MATERIAL FOR THIS TASK section start

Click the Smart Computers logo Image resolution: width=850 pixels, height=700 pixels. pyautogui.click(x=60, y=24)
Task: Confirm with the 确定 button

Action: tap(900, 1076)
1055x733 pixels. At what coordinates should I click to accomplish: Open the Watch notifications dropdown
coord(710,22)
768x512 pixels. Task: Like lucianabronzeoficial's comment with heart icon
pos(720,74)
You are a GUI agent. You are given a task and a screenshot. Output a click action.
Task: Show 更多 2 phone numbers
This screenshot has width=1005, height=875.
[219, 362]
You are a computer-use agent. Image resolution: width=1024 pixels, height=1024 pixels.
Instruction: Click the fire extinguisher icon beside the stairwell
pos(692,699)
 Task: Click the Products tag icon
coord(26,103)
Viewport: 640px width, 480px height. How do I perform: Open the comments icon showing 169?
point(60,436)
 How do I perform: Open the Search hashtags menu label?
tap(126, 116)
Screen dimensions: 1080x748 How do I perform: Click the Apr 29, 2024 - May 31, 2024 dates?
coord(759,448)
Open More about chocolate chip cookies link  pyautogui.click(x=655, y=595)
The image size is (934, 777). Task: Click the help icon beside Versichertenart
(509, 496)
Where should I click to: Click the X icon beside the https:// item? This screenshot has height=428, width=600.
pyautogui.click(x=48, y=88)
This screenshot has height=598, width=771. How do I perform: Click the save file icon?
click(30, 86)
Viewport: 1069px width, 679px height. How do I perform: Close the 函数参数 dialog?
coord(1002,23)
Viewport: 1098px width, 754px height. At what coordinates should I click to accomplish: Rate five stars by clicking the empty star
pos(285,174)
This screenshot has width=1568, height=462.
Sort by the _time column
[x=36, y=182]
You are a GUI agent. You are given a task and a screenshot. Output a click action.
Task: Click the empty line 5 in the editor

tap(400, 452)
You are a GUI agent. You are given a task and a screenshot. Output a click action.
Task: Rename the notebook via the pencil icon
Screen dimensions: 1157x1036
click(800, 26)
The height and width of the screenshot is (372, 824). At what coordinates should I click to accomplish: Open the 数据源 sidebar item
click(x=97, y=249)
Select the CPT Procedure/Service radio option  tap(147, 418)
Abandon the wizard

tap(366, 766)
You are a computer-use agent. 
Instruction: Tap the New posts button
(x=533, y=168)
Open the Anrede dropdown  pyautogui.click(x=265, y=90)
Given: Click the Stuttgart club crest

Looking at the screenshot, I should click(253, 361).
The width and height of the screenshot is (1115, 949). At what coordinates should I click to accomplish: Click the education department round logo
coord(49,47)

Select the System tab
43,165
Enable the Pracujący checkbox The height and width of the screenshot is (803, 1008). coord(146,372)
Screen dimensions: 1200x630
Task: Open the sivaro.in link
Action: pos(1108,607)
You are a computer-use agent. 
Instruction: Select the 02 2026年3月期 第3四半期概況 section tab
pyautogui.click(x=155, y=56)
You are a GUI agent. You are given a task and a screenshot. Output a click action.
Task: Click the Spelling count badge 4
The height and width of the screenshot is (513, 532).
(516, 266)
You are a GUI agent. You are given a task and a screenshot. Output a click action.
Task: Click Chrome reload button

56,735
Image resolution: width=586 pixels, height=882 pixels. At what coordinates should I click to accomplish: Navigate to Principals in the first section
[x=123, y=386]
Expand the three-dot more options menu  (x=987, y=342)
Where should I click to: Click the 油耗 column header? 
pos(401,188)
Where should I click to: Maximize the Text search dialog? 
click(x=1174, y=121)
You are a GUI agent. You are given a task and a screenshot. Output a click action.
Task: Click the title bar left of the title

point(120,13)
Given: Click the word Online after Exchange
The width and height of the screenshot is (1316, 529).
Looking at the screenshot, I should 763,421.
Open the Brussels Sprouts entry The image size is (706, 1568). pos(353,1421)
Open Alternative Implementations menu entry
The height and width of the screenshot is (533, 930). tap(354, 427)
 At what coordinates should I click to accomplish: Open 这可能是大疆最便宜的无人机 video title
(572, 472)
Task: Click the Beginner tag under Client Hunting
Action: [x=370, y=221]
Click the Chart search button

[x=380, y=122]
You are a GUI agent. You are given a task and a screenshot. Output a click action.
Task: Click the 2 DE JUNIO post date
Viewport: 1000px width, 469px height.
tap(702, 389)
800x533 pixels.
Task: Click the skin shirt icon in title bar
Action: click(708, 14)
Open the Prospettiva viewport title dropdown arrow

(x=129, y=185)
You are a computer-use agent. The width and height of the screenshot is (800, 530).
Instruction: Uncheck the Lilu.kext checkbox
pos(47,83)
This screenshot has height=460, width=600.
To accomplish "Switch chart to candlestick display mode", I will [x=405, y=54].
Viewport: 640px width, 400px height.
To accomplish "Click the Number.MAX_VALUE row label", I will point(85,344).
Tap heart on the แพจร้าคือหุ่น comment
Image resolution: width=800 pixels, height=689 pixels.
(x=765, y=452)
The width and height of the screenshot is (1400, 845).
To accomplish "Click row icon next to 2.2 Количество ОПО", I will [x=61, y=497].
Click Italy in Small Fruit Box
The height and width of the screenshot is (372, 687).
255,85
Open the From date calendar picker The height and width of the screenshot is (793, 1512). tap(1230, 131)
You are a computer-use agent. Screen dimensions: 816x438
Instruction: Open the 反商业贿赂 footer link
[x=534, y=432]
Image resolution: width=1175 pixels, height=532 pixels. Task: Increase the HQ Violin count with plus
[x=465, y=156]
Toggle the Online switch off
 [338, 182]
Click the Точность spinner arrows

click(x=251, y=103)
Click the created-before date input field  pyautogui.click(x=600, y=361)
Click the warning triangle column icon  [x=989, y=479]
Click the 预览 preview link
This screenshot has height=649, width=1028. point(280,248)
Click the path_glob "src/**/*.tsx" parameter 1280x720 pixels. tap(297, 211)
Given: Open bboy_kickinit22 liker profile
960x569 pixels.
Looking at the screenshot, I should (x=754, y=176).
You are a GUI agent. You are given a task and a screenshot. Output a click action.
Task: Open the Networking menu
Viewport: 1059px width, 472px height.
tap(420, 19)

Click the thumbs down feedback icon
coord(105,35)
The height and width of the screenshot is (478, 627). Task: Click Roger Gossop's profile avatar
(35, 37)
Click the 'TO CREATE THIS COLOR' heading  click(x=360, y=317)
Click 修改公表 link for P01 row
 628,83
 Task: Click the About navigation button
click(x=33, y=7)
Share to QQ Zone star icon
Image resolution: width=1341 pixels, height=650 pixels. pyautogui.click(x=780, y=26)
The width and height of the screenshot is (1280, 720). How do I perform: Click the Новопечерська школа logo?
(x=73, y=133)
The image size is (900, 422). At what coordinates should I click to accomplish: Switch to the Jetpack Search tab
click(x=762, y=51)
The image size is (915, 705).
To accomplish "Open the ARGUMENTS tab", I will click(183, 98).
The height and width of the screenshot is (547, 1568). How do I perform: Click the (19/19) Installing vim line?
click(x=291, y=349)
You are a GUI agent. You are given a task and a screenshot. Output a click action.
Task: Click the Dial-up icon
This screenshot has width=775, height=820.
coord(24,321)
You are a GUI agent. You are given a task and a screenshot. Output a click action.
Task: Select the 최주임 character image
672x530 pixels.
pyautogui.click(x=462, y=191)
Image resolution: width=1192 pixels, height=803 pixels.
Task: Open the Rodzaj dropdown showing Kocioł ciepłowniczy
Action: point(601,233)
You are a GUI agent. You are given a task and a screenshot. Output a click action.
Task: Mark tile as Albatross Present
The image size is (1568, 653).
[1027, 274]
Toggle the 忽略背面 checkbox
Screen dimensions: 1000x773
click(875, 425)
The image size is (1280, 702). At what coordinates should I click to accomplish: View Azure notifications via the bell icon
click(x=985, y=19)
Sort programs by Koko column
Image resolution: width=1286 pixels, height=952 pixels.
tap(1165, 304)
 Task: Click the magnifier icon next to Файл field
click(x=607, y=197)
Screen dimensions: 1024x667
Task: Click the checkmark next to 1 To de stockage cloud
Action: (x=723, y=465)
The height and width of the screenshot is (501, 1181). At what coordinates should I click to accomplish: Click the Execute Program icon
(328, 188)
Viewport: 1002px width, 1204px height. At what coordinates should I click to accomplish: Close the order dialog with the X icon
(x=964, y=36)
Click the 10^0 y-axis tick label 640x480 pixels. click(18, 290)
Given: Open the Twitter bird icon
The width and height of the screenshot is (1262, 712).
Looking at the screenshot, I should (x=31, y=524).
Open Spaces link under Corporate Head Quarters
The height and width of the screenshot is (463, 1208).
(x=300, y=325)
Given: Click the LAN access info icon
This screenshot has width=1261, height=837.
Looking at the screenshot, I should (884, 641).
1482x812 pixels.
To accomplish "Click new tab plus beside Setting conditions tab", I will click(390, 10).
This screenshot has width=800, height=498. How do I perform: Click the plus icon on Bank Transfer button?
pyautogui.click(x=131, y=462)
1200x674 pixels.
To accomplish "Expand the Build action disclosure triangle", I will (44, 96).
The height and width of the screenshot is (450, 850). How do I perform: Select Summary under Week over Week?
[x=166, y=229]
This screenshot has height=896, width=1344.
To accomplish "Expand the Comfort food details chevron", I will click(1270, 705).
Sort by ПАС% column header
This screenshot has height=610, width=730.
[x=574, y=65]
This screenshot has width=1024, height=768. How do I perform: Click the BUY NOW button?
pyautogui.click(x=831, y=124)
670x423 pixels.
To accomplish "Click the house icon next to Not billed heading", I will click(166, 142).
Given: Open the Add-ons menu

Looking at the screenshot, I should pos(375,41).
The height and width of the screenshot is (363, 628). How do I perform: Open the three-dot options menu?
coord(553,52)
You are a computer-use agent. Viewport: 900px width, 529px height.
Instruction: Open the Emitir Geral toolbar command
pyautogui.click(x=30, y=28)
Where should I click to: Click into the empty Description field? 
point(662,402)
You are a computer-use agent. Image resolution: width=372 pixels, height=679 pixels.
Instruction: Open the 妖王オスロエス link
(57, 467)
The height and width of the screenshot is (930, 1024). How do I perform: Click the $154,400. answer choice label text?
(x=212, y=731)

MATERIAL FOR THIS TASK section end

EXERCISE
A complete answer gives every line of the data that includes "Expand".

FINISHED TASK
Expand the three-dot more options menu  (x=987, y=342)
To accomplish "Expand the Build action disclosure triangle", I will (44, 96).
To accomplish "Expand the Comfort food details chevron", I will click(1270, 705).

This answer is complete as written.